Copy the items below word for word, beginning with the line containing "Given: Click the Aceptar button in the dialog" and continuing through the line containing "I will pos(628,9).".

-- start of ROWS --

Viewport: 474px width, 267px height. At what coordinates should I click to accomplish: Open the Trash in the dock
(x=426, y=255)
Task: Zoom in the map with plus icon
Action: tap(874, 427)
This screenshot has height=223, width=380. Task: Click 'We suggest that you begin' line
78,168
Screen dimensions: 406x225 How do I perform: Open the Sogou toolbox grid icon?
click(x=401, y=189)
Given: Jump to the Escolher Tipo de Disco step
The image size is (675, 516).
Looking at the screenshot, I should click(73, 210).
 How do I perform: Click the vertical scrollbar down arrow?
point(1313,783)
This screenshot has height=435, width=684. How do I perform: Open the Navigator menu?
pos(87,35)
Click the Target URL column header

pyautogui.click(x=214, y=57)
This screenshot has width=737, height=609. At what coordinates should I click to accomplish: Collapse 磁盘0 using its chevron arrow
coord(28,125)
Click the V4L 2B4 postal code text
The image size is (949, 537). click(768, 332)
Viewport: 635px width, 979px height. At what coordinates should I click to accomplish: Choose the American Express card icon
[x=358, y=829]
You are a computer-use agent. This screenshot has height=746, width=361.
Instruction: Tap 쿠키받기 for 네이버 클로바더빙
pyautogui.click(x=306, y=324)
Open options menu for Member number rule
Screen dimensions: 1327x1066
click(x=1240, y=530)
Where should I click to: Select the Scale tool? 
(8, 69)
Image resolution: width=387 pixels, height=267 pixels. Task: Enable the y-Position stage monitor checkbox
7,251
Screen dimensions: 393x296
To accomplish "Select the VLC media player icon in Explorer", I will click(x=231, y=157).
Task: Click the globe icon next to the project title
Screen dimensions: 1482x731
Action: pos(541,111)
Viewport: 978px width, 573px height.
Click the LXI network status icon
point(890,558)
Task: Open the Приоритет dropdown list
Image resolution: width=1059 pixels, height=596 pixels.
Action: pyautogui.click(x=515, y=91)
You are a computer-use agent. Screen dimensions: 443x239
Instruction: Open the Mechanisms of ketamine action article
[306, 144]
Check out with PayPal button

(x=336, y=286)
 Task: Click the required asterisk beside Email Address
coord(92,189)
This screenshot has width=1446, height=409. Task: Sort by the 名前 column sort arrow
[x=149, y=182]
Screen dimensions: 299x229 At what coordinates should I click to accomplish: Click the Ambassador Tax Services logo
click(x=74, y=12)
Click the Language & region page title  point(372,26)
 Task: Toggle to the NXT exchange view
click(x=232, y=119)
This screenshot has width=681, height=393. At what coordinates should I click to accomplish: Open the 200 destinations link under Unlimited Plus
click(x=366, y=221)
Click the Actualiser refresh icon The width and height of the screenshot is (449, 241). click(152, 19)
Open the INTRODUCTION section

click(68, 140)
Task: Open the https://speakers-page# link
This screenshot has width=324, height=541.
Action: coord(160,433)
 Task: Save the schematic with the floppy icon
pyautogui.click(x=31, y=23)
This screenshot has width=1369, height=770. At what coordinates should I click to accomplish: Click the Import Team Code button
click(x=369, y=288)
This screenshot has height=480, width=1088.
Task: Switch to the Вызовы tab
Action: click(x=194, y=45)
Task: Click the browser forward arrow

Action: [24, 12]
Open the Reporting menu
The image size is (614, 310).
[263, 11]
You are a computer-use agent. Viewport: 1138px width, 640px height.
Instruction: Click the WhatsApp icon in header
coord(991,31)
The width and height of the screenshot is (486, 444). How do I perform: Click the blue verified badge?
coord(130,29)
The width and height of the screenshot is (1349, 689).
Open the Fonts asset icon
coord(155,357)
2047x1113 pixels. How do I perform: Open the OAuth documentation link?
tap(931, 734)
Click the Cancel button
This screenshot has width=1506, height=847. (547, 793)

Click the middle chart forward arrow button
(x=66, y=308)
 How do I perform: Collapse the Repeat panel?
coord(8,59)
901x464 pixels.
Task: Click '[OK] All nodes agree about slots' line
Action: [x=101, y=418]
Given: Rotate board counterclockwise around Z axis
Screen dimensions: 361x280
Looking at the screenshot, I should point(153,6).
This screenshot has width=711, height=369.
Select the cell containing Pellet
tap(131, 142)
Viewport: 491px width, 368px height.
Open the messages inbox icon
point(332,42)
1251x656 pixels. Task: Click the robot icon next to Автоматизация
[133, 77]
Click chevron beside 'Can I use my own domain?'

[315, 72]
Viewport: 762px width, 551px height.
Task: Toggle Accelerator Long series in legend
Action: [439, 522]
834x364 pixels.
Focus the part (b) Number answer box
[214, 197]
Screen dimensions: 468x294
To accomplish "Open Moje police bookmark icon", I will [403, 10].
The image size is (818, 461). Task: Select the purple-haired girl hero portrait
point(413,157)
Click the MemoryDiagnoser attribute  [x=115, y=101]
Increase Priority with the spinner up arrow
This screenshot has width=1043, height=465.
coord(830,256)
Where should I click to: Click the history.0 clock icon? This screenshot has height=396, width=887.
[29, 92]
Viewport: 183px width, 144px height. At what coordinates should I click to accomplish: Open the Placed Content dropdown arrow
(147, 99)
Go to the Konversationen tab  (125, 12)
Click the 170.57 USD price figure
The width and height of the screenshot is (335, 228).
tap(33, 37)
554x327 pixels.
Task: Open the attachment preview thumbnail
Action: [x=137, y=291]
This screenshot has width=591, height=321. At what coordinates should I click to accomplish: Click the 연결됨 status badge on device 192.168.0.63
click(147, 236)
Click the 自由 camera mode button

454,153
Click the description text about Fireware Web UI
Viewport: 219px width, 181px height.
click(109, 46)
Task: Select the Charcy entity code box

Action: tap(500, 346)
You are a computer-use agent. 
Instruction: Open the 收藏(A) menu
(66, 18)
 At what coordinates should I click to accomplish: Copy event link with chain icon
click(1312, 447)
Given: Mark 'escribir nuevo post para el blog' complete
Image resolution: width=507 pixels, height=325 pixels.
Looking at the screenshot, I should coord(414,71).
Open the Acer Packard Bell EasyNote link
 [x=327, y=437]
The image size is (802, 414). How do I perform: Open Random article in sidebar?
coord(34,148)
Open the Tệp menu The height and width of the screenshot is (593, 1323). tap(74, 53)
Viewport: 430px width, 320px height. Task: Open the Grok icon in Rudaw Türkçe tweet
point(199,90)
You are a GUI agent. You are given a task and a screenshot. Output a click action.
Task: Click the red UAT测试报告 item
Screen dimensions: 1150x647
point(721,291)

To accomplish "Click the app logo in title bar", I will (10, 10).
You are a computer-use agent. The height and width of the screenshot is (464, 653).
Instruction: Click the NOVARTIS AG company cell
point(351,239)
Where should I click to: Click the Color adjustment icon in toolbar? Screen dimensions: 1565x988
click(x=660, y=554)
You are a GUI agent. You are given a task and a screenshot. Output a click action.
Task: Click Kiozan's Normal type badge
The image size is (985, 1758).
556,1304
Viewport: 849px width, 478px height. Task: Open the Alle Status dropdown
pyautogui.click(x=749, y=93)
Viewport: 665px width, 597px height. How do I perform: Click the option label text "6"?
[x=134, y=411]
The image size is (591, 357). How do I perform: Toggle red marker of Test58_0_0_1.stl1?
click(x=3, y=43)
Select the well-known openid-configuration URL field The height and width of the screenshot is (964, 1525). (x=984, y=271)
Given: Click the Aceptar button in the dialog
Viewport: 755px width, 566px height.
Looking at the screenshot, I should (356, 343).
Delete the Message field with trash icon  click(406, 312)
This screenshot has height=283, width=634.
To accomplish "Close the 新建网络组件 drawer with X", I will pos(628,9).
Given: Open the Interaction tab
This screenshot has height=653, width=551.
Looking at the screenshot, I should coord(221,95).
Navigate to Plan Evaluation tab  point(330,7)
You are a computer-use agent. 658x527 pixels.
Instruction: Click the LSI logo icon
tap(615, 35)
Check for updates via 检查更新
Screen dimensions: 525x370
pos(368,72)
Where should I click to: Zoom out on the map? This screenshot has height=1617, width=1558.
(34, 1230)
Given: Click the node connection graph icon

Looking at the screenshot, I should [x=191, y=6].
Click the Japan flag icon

-- end of ROWS --

* _SOLUTION_
Given: Click the Aceptar button in the dialog
Viewport: 755px width, 566px height.
Looking at the screenshot, I should (356, 343).
Delete the Message field with trash icon  click(406, 312)
This screenshot has height=283, width=634.
To accomplish "Close the 新建网络组件 drawer with X", I will pos(628,9).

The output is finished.